36. Memorias del subsuelo, de Dostoyevski
Soy un hombre enfermo... Un hombre malo. No soy agradable. Creo que padezco del hígado. De todos modos, nada entiendo de mi enfermedad y no sé con certeza lo que me duele. No me cuido y jamás me he cuidado, aunque siento respeto por la medicina y los médicos. Además, soy extremadamente supersticioso, cuando menos lo bastante para respetar la medicina (tengo suficiente cultura para no ser supersticioso, pero lo soy). Sí, no quiero curarme por rabia. Esto, seguramente, ustedes no lo pueden entender. Pero yo sí lo entiendo.

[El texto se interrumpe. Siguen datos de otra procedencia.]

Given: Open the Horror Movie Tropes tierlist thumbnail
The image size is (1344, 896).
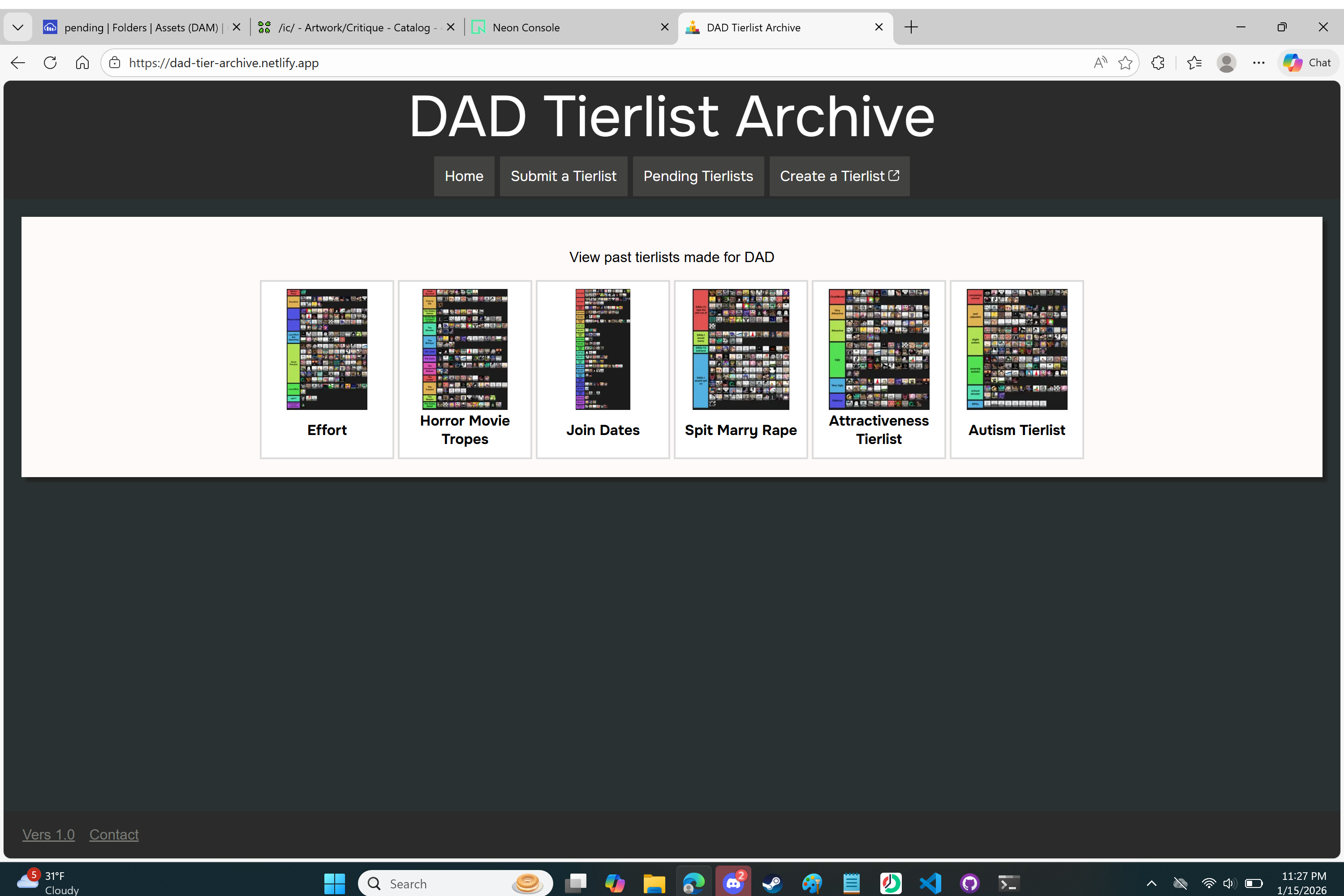Looking at the screenshot, I should pos(465,349).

Texto clave para entender la evolución posterior de Dostoyevski, Memorias del subsuelo aborda las taras psicológicas y las contradicciones existenciales de un hombre turbado y enfermo, en el sentido emocional del término, que atravesaba una fase muy baja en su vida, tras la pérdida de sus seres queridos y sus graves problemas financieros. De ahí surge su propio subsuelo y sus propias memorias, autodestructivas y existencialistas antes de que existiera tal término, oscuras y deprimentes, pero brillantes.
37. Las intermitencias de la muerte, de Saramago
Al día siguiente no murió nadie.
Y el hecho, aunque gozoso a priori, alteró de forma definitiva la historia del país en el que se ubica el relato de Las intermitencias de la muerte, publicado por José Saramago en 2005. Es un shock, emocional y físico, y una reflexión sobre la muerte, protagonista aquí como personaje alegórico y como personaje antropomorfo. Ese golpeo, todo en uno, se plantea en una simple frase: "Al día siguiente no murió nadie". ¿Y luego qué?